Saved data entries:
--------------------------------------------------

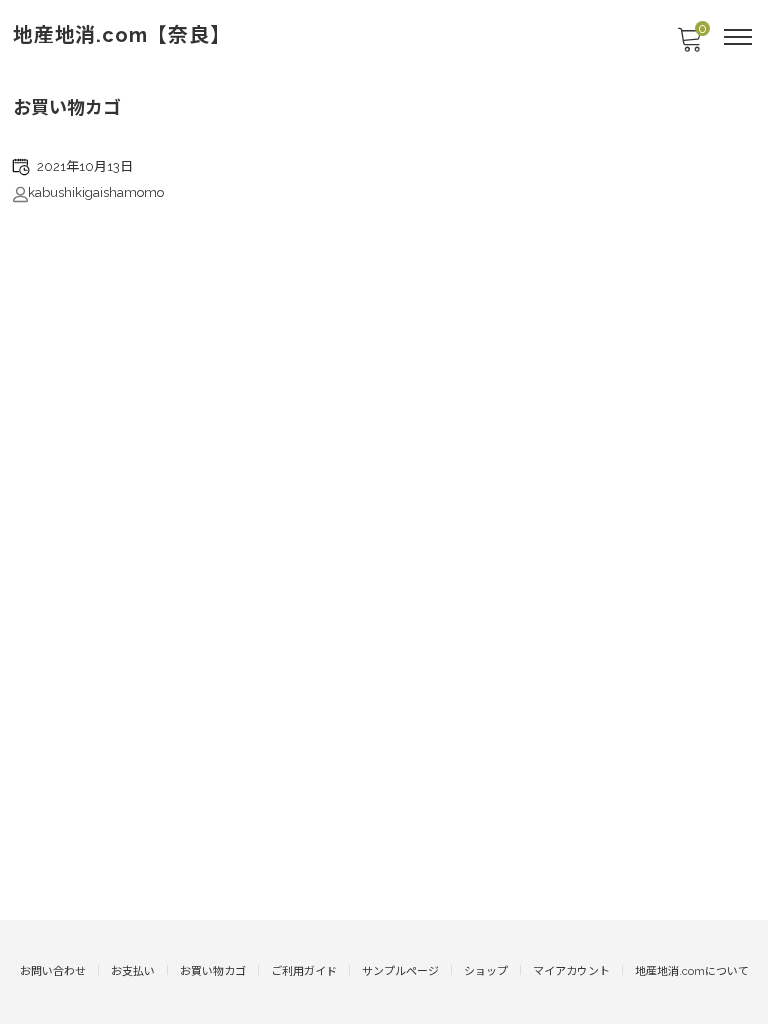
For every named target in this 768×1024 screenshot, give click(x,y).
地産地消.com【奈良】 (122, 35)
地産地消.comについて (692, 971)
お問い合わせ (53, 971)
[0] (689, 45)
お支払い (133, 971)
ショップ (486, 971)
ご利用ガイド (304, 971)
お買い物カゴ (213, 971)
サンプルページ (400, 971)
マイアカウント (571, 971)
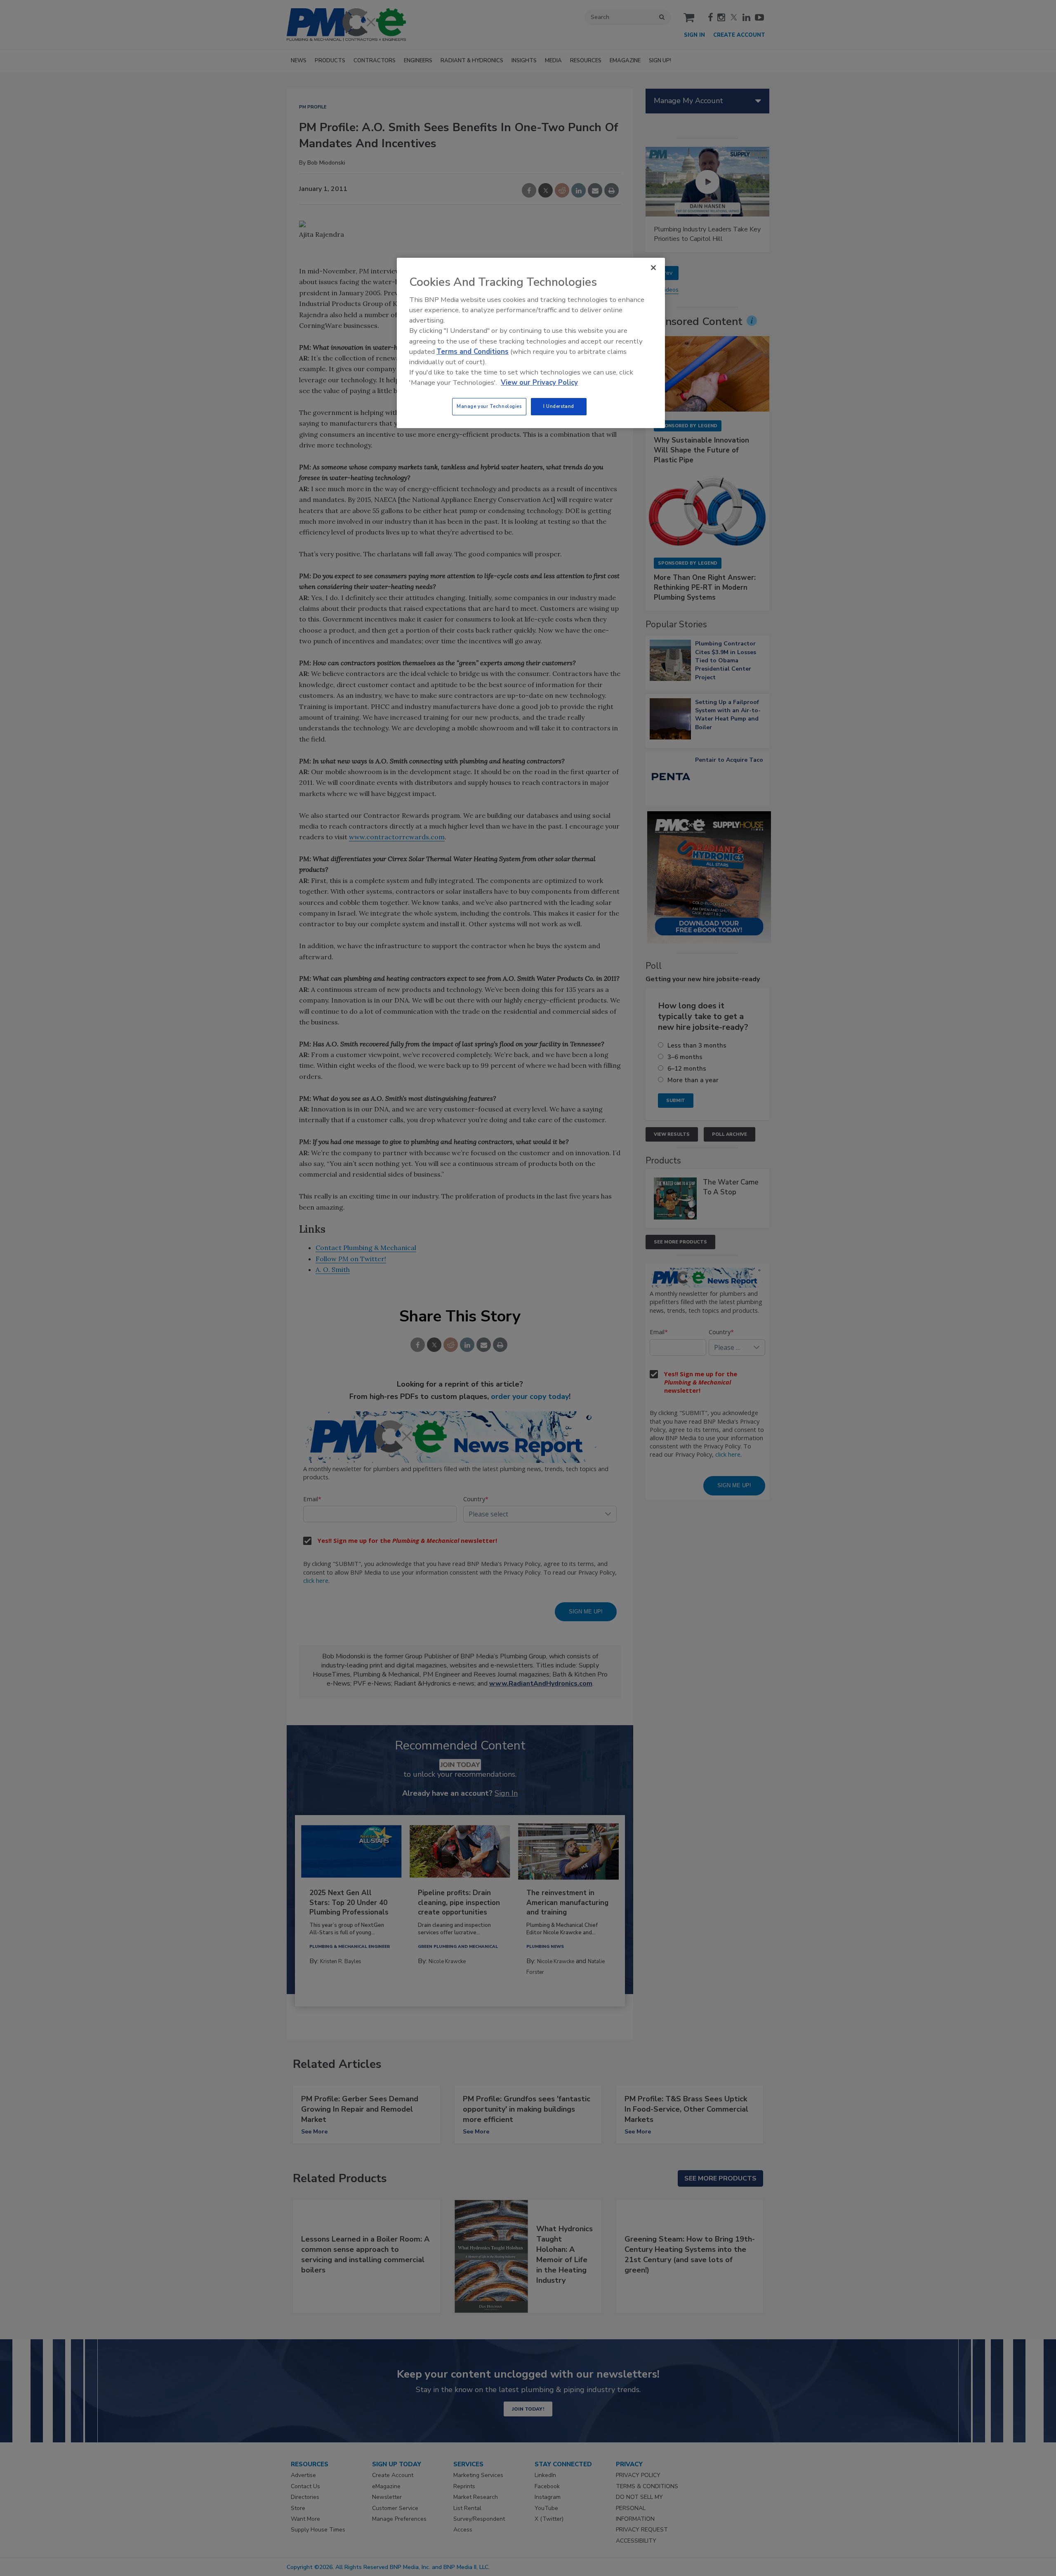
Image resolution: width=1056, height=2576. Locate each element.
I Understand (558, 406)
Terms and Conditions (472, 351)
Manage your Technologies (489, 406)
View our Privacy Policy (539, 382)
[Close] (653, 268)
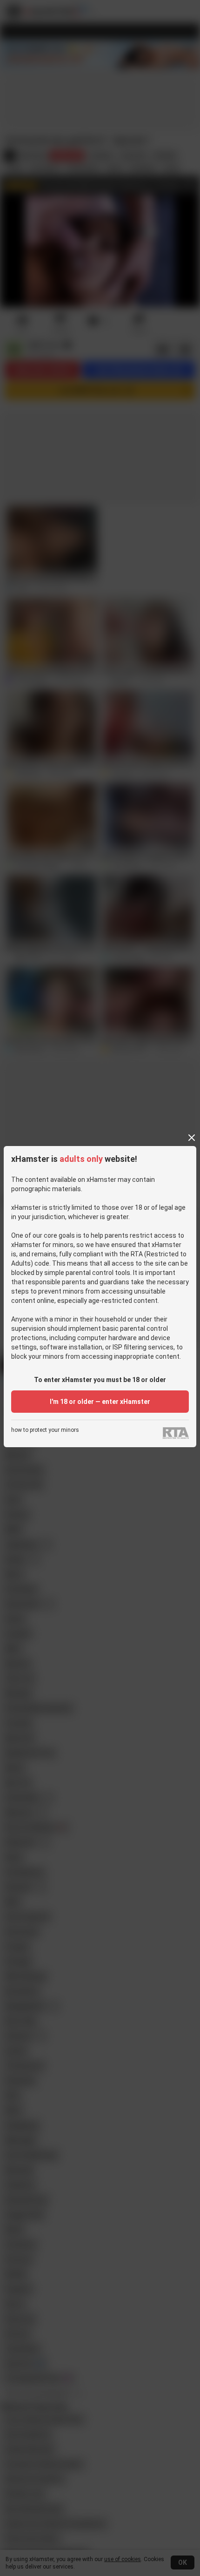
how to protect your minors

--------------------------------------------------

§ AIM OF THE TASK: Your task is to reproduce every record exactly while omitting the pictures.

§ YOUR SOLUTION:
For every named target in this 768×1024 screenshot, give click(x,y).
地産地消.com【奈良】 (122, 35)
地産地消.comについて (692, 971)
お問い合わせ (53, 971)
[0] (689, 45)
お支払い (133, 971)
ショップ (486, 971)
ご利用ガイド (304, 971)
お買い物カゴ (213, 971)
サンプルページ (400, 971)
マイアカウント (571, 971)
Image resolution: width=1056, height=2576. Locate each element.
I Understand (558, 406)
Terms and Conditions (472, 351)
Manage your Technologies (489, 406)
View our Privacy Policy (539, 382)
[Close] (653, 268)
how to protect your minors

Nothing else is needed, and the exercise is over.